SELECTED EXTRACT START

English scholar, physician, and scientist
Francis Glisson was born in Rampisham, England, and attended Cambridge University, with which he had a long relationship. During his life he acted as a dean, senior fellow, and professor at the university. He also had a private medical practice.
The Royal College of Physicians of London admitted Glisson as a candidate in 1634, the same year he received his medical degree from Cambridge. Within the Royal College he played the roles of fellow, councilor, and president. He also belonged to the "Invisible College," a small group of professionals who met weekly in 1645 to promote investigation into natural and experimental philosophy. Later it became the Royal Society. Around that same time, a group of fellows of the Royal College began to exchange notes on rickets , intending to publish a book on the topic. Glisson was assigned to investigate the basic nature of rickets. His investigation skills proved to be strong, and he impressed his coworkers so much that they gave him the responsibility of drafting the entire book, with the assistance of seven contributors.
Tractatus de rachitid, sive morbo puerili (A Treatise of the Rickets), was published in 1650. It is not clear if any of the anatomical and clinical descriptions of rickets were solely Glisson's work. He claimed responsibility for sole authorship for chapters three through fourteen, where he wrote clearly about the nature of the disease. In March of 1660, Glisson became an early member of the Royal Society. In his second book, Anatomia hepatis (Anatomy of the Liver), Glisson identified and described the outer capsule of connective tissue that surrounds the liver and its blood supply (now called Glisson's Capsule). In his third book, Tractatus de ventriculo et intestini ( A Treatise of the Stomach and Intestines ), Glisson coined the term irritability , referring to the body's ability to sense an irritant and try to rid itself of it.
Though primarily known for his pioneering work on rickets, Francis Glisson contributed to the body of knowledge in general anatomy and physiology of the digestive organs. In the opening paragraph of A Treatise of the Rickets, he wrote that infantile rickets was "an entirely new disease, that was never described by any of the ancient or modern writers." He was able to show that infantile scurvy was a separate disease from rickets, although the two usually occur together.

SELECTED EXTRACT END
SOURCE INFORMATION START

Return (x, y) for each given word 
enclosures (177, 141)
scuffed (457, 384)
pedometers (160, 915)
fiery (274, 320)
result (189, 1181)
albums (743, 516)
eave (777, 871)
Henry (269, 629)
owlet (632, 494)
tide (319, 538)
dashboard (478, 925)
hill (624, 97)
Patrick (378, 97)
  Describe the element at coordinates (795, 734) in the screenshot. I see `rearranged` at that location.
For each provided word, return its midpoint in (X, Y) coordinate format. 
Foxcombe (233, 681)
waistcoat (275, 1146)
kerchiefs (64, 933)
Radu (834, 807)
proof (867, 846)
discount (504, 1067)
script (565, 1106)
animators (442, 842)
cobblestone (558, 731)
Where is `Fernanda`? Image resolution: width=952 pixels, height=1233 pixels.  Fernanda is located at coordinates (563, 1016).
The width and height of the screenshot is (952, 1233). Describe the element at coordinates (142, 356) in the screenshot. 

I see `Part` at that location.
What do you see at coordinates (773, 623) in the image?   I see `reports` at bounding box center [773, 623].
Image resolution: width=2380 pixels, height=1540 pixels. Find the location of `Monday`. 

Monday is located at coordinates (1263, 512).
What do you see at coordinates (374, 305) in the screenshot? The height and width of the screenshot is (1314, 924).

SOURCE INFORMATION END

__STUDY QUESTIONS__
**1.** Can you condense the paragraph of the Francis Glisson profile that begins "Though primarily known for his pioneering work on rickets" into a short bulleted list that keeps its main facts?
**2.** Would you output the part of the Francis Glisson profile starting with "Though primarily known" and going on through "usually occur together.", copied word for word?
The entries are a separate set of material, unrelated to the Francis Glisson profile.

__RESPONSES BY TASK__
**1.**
- Glisson is best known for his pioneering work on rickets, but he also added to knowledge of general anatomy and the physiology of the digestive organs.
- In the opening paragraph of A Treatise of the Rickets, he called infantile rickets "an entirely new disease, that was never described by any of the ancient or modern writers."
- He showed that infantile scurvy is a separate disease from rickets, though the two usually occur together.

**2.**
Though primarily known for his pioneering work on rickets, Francis Glisson contributed to the body of knowledge in general anatomy and physiology of the digestive organs. In the opening paragraph of A Treatise of the Rickets, he wrote that infantile rickets was "an entirely new disease, that was never described by any of the ancient or modern writers." He was able to show that infantile scurvy was a separate disease from rickets, although the two usually occur together.